In the entries below, locate the line with "Collapse filters using Hide Filters dropdown", then give again that line and all lines after it, exactly, with pictures omitted.

[Dataset entries — start]

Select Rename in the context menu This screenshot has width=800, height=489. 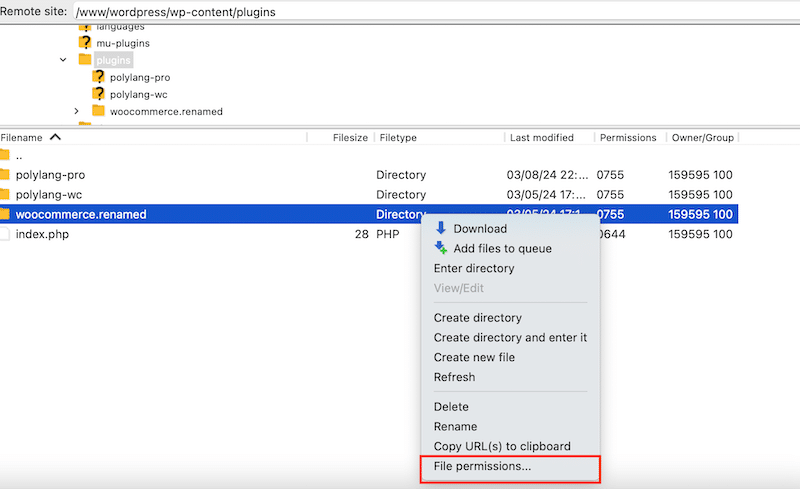(x=455, y=426)
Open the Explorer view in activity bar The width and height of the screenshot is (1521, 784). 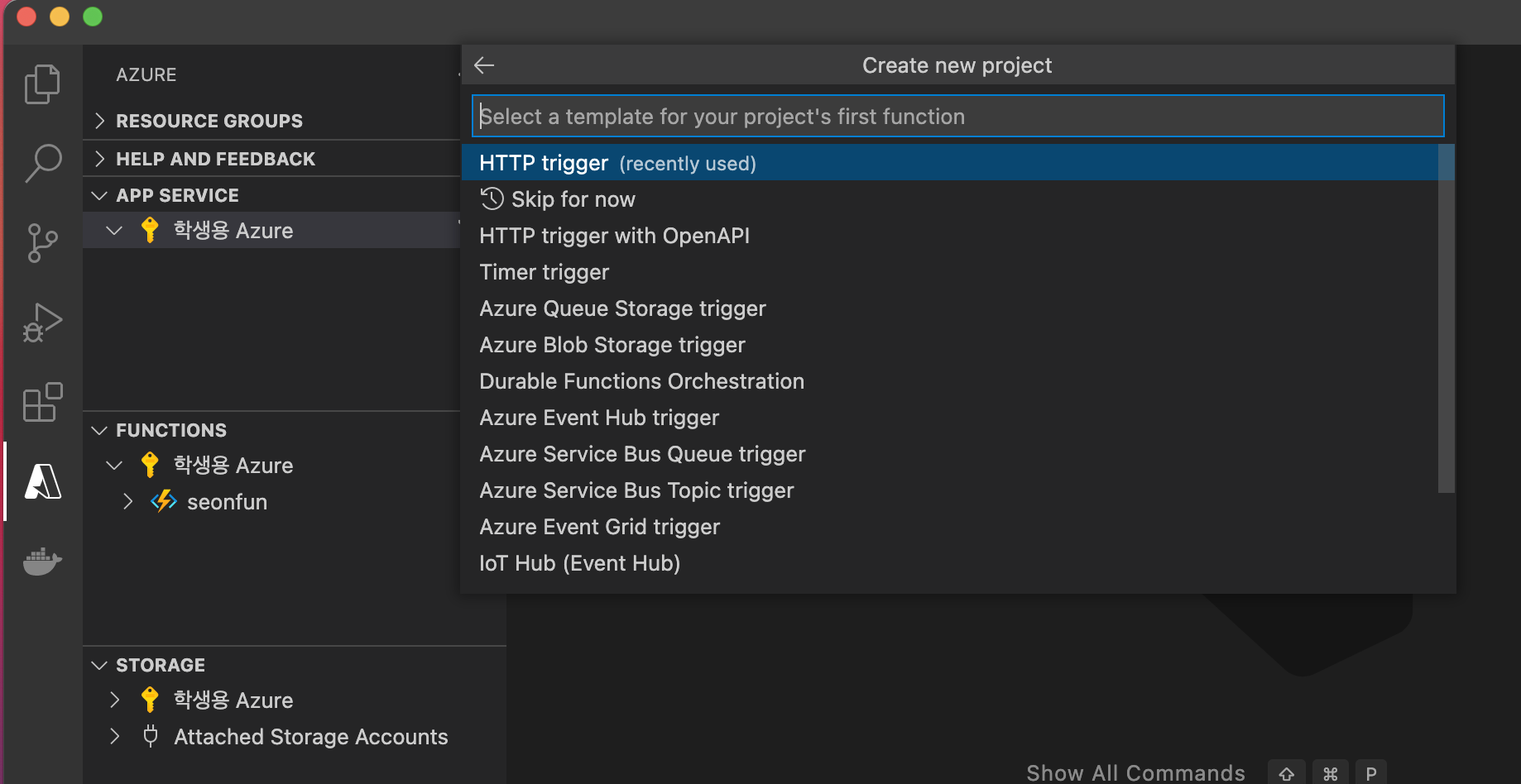[x=42, y=84]
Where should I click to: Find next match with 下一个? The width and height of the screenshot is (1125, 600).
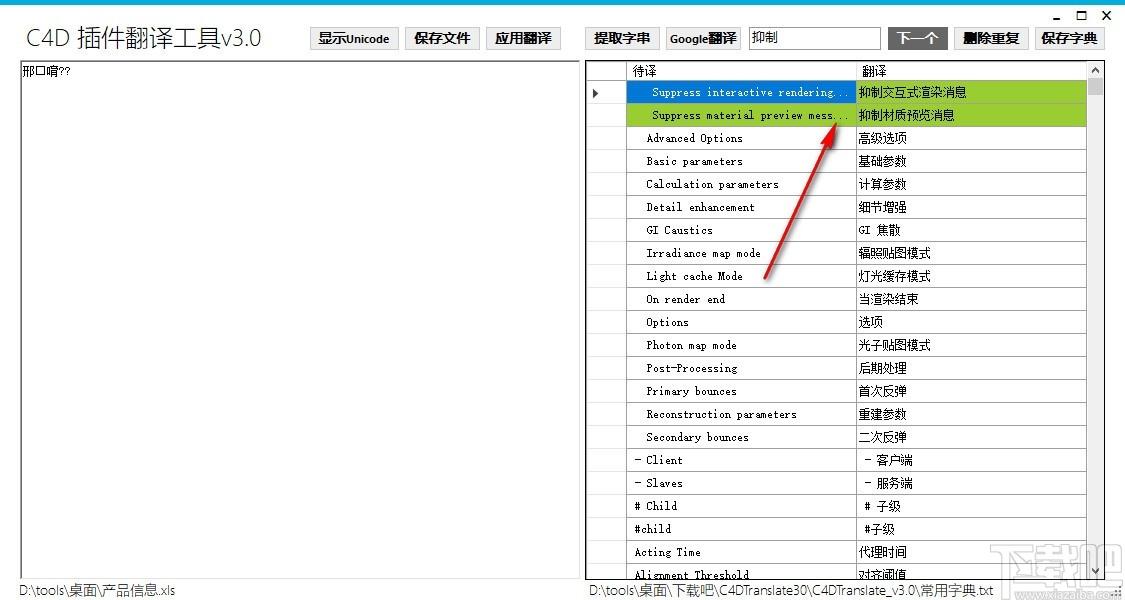click(918, 39)
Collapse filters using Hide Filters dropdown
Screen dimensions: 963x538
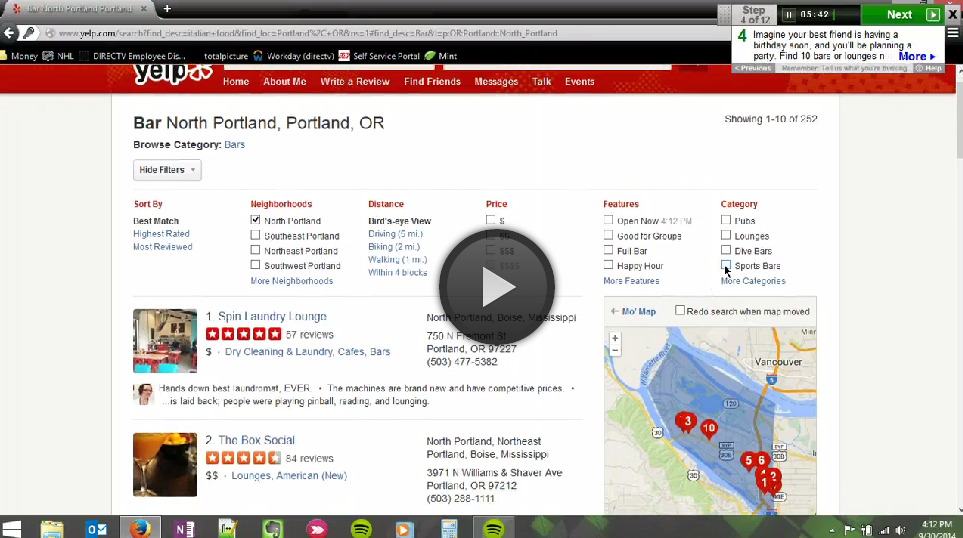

[Dataset entries — finish]

**Response to the task**
Collapse filters using Hide Filters dropdown
Screen dimensions: 963x538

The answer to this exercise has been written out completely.